Es el tercer día. Hoy empezamos con un ejercicio nuevo. Saquen un papel y un lápiz, dice Samanta. Crujen las mochilas y carteras. Hagan un dibujo. El tema es: «Estoy en la playa con papá y mamá», dice Samanta. Tenemos un minuto. Dibujo una toalla, el mar, un cooler, aletas, una sombrilla. Miro hacia la izquierda y veo lo mismo. Desearía haber pintado algo distinto, pero es demasiado tarde para cambiarlo. Nos damos cuenta de que toda la clase dibujó lo mismo. En el discurso que dio en el Foro Internacional por el Fomento del Libro y la Lectura de Chaco, Samanta Schweblin habló sobre este ejercicio. Como autores, debemos evitar los lugares comunes como «estoy en la playa con papá y mamá, y traje una sombrilla para protegernos del sol». La segunda parte es muy obvia, pisamos la imaginación del lector, la tenemos que cambiar. Samanta escribe: «Estoy en la playa con mamá y papá. Es de noche, está nevando, papá acaba de cumplir sus ochenta. Eso que sintieron, esa resistencia, es el roce entre la tendencia que cualquier texto genera en nuestras cabezas, y algo nuevo que se impone». Ahí empieza el baile; nunca se olviden del lector, dice Samanta. Lo anoto con colores en mi cuaderno. 

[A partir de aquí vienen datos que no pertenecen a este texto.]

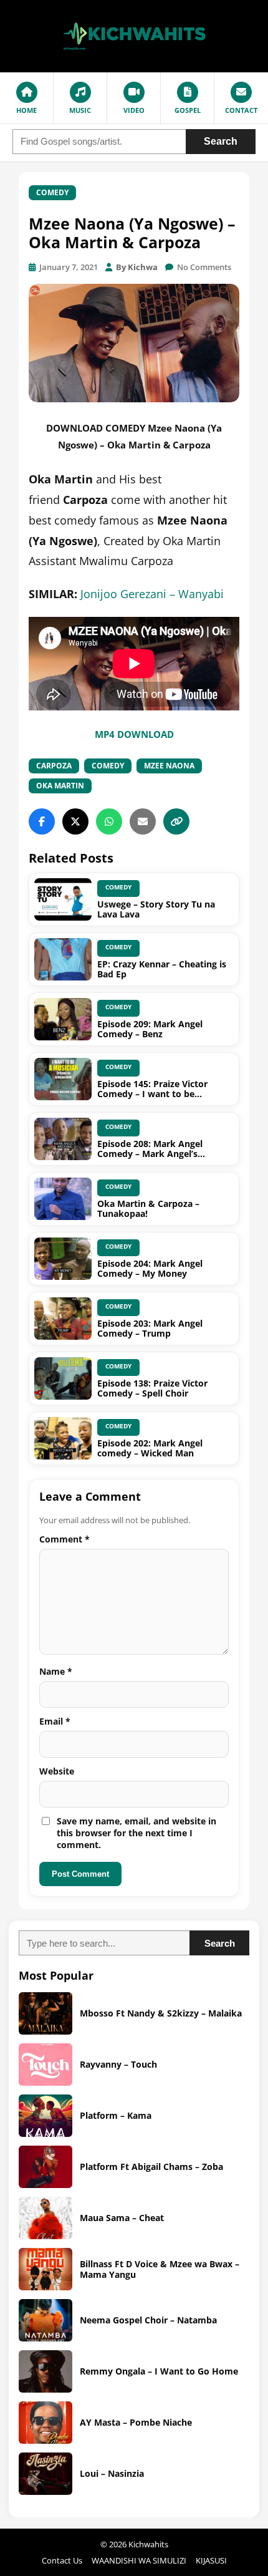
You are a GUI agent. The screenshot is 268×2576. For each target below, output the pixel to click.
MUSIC (80, 110)
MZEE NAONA (169, 765)
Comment (64, 1539)
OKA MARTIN (60, 785)
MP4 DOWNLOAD (134, 734)
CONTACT (241, 110)
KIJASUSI (211, 2560)
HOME (26, 110)
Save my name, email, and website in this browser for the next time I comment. (136, 1833)
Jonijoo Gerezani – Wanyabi (152, 593)
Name (55, 1671)
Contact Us (62, 2560)
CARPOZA (54, 765)
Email (54, 1721)
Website (56, 1771)
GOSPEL (188, 110)
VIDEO (134, 110)
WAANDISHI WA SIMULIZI (139, 2560)
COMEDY (52, 192)
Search (220, 141)
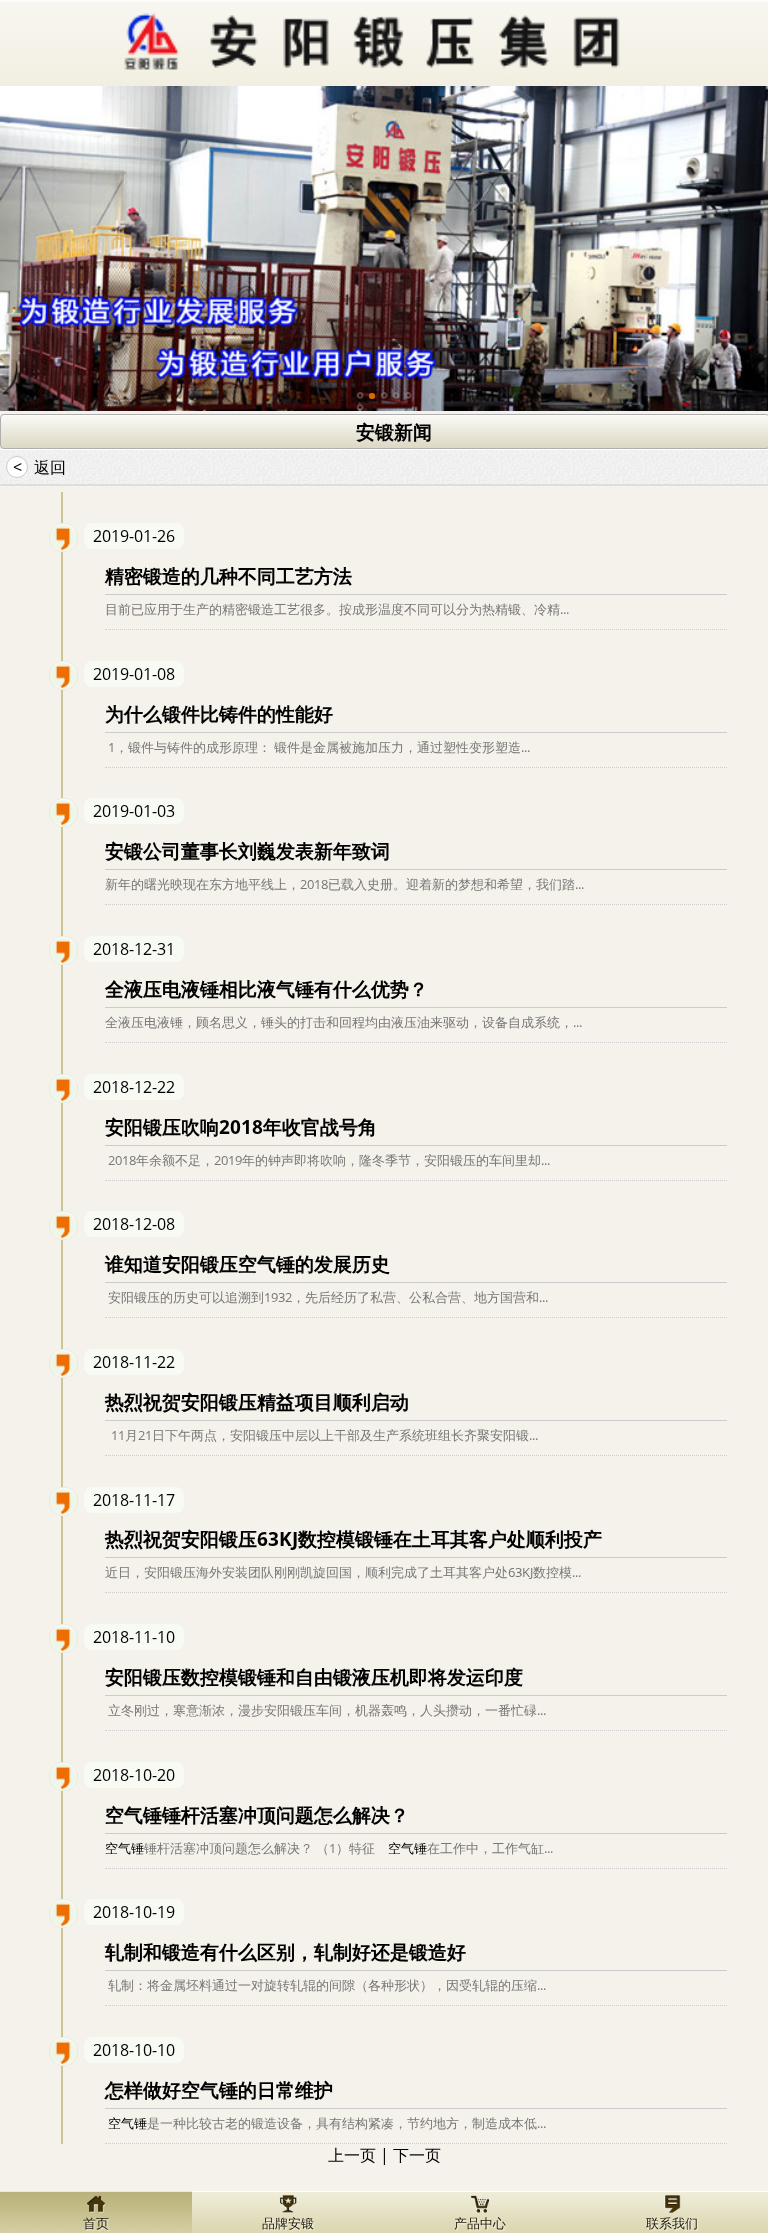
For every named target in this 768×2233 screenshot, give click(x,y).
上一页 (352, 2155)
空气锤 (124, 1848)
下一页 (417, 2155)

Escribir es un acto colectivo

El cuarto día hacemos una caminata por las montañas. Subimos el cerro Currumahuida y  nos dirigimos al lago. Cruzamos un bosque de avellanos silvestres y en el valle reconozco mi hostal. Aquí mismo debe ser donde vi las luces extrañas hace unas noches. Me asomo en busca de una casa o una torre de celulares que podría ser el origen de las luces, pero solo veo árboles. Una compañera camina a mi lado; es vasca y vive aquí desde hace muchos años. Casi todos los habitantes de la Comarca Andina han observado algo extraño, me cuenta. Abajo brilla el lago Puelo. En pocos días, el grupo se ha unido como si nos conociéramos desde hace años. Samanta nos cuenta de sus videollamadas semanales con la autora Vera Giaconi. Se toman los primeros quince minutos para conversar de sus vidas y después, durante dos horas, escriben cada una en su proyecto. Samanta nos propone formar grupos de cuento y novela, y reunirnos una vez por semana. Y creo que esto es lo más valioso que llevo del taller: un grupo de amigos nuevos para contraatacar la soledad de la escritura. Dos meses más tarde, formé un grupo con José y Olga. Llevamos seis meses reuniéndonos todos los jueves para leer nuestros textos.

Amasar

En la última noche, voy a la YPF para comprar cigarros. La gasolinera me espera como un ovni en standby, las polillas zumban alrededor de sus luces azules. Es la noche anterior a la asunción de Milei. Una larga fila de carros espera frente al único surtidor de gasolina y veo un Renault 12. Nadie sabe si la inflación acabará o explotará mañana. ¿Quieres un mate?, oigo una voz familiar. Me dirijo al carro y me saluda la mujer que me llevó el primer día. ¿Entregaste el paquete? pregunto. Ella toma un sorbo y mira hacia el sur, en dirección del Currumahuida. Es para una persona importante de mi vida, que ya no está aquí, dice y acaricia el cartón amarillento. ¿Has visto algo extraño durante tu estadía?, me pregunta ella. En mi bolsillo busco el carnet de mi padre. Creo que entendí que, a pesar de que la escritura y la vida pueden ser muy solitarias, no estamos solos. No porque haya algo extraño volando por ahí (aunque no puedo probar lo contrario), sino porque existen otros seres humanos sensibles. Como escribe Leila Guerriero en Teoría de la gravedad: «Hay que amasar el pan. Hay que amasar el pan con brío, con indiferencia, con ira, con ambición, pensando en otra cosa. Hay que amasar el pan en días fríos y en días de verano, con sol, con humedad, con lluvia helada. [...] Hay que amasar el pan para vivir, porque se vive para seguir viviendo. Escribir. Amasar el pan. No hay diferencia».

Diego Steinhöfel  (Múnich, 1987)

Es peruanoalemán, politólogo, ciclista y amante del ají. Creció entre los Andes y los Alpes. Siempre que puede, se escapa a la naturaleza. Necesita escalar rocas, nadar en el mar, andar con los pies descalzos y leer en la carpa con una linterna. Todo para escuchar la voz que lleva adentro. Últimamente, escribe sobre la pertenencia, la tierra y la identidad. Le inspiran autores como Fernanda Melchor, Samanta Schweblin, Cristina Rivera Garza, Eduardo Halfon y María Sonia Cristoff. Vive y trabaja en Berlín.

Puedo recordar diálogos de películas enteras, pero nunca dónde dejé las llaves.